Il film di Raimi e' praticamente ritratto di quei fumetti e Raimi stesso e' un grande fan del personaggio e questo traspare dalle molteplici citazioni, anche visive - come lo Spider-Man No More del secondo film che cita una tavola di John Romita Senior -.
A quello Spider-Man, manca solo la parlantina durante le scazzottate, ma quello non fa il personaggio.
Quello di Amazin l'ho sempre visto sbagliato.
Non e' un eroe, non ha la moralita' di Spidey, non ne ha i messaggi, e' quasi diseducativo e se nel secondo film aggiustano il tiro su questi piani, pur rimanendo una commedia romantica con Spider-Man, nel primo proprio non ci siamo.
Spidey viene messo a tappeto da una pallottola di striscio e da un taser e che nel secondo combatta contro Electro ... beh, fa ridere.
Homecoming, come in recensione, soffre proprio di una mancanza di carattere che i Marvel Studios hanno scelto consciamente.

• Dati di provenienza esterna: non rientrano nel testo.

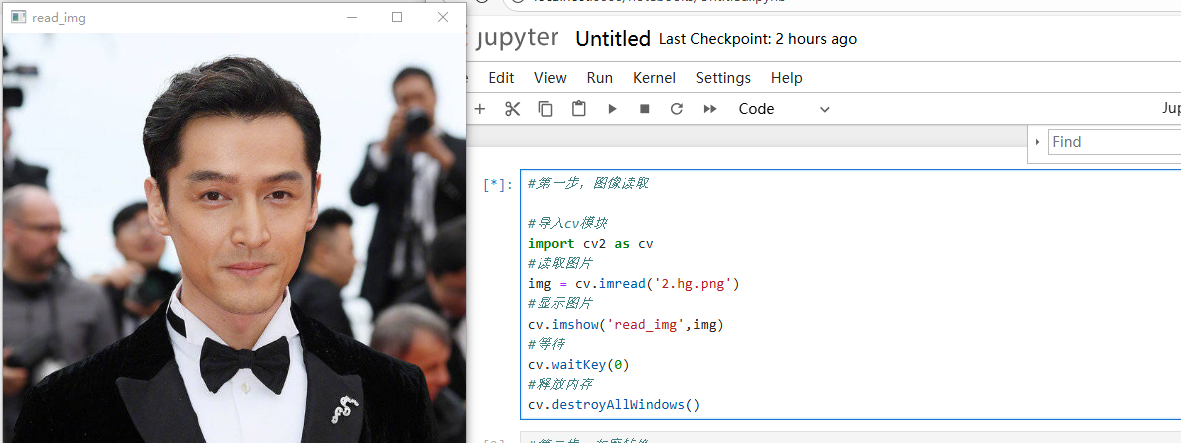The height and width of the screenshot is (443, 1181).
Task: Insert a cell with the plus icon
Action: coord(480,109)
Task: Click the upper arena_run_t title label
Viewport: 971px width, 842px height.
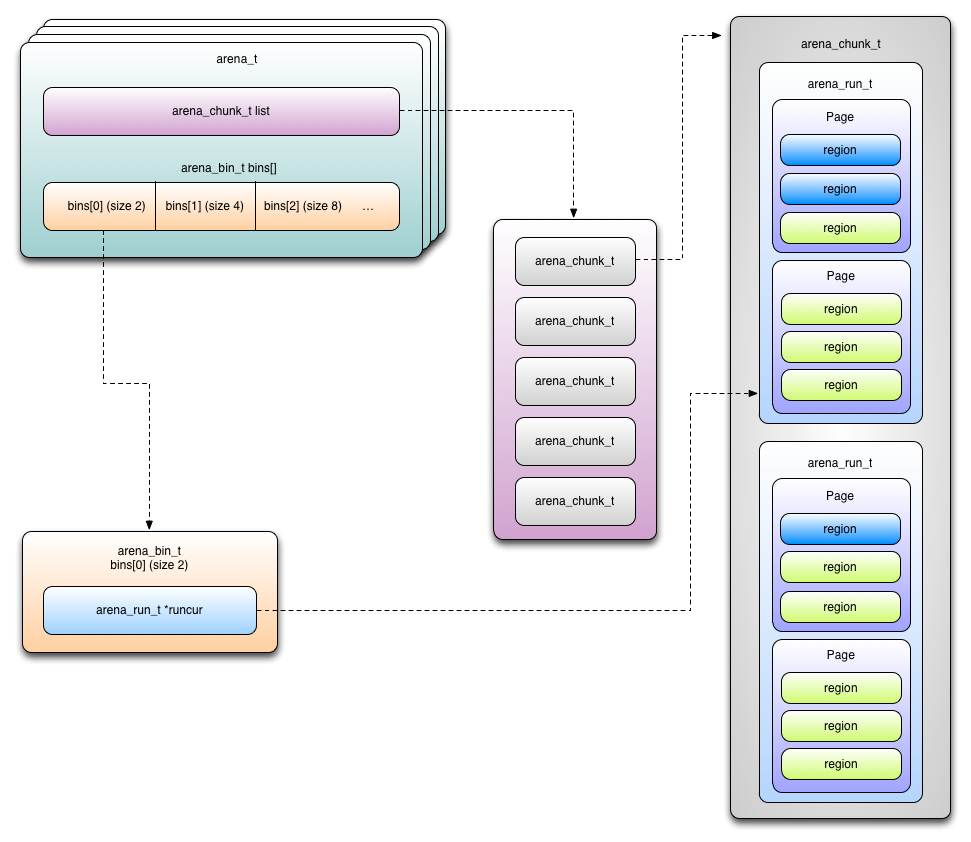Action: click(840, 84)
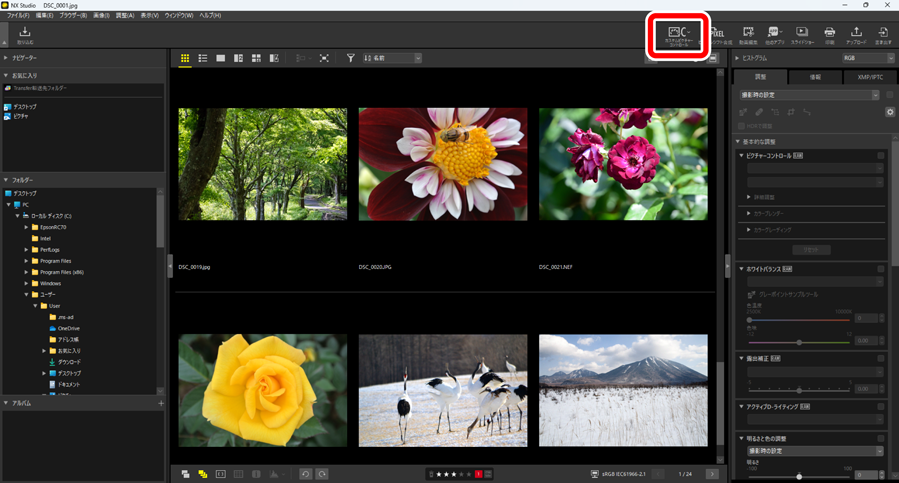Open the sort by name dropdown
This screenshot has width=899, height=483.
392,59
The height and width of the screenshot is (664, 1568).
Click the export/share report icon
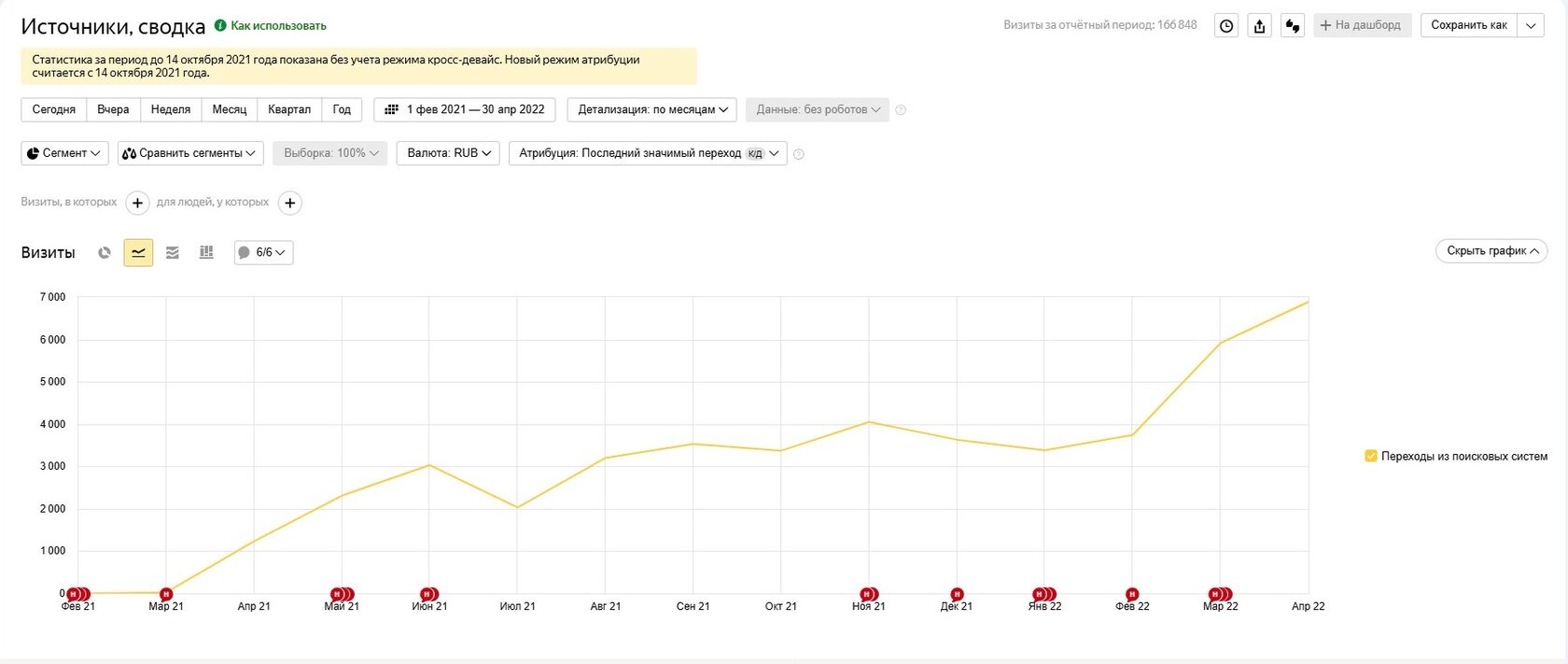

Non erano obbligati da niente, il personaggio e' loro ed avrebbero potuto decidere, come mi sarei aspettato, d'introdurre un ragazzino irriverente e geniale, seppure immaturo, che riusciva a mettere un po' in ombra questi eroi, per il pubblico del cinema, ormai mitici.
Un canovaccio classico che avrebbe funzionato per introdurre un carattere potente e dare via al nuovo corso Marvel - vedrai cosa intendo guardando il film d'animazione.
Invece, gli studios hanno scelto, di continuare a fare di Tony Stark il fulcro della loro narrativa.
Questo nuovo film, come anticipato, si cura invece di rendere il mito di Spider-Man come dovrebbe essere letto e, come anticipato, guardandolo, capirai.
Quanto trovo difficile nalla messa in scena, live action, di Spidey, e' la potenza cinetica.
Raimi ci ha provato, splendidamente, inventando anche nuove tecniche di ripresa e scene come la scena del treno, la Marvel, non le ha ancora replicate, nonostante la tecnologia sia cresciuta.
E' difficile, pero' un personaggio come Spidey ha bisogno di grandi voci, per essere raccontato e fallire e' MOLTO facile.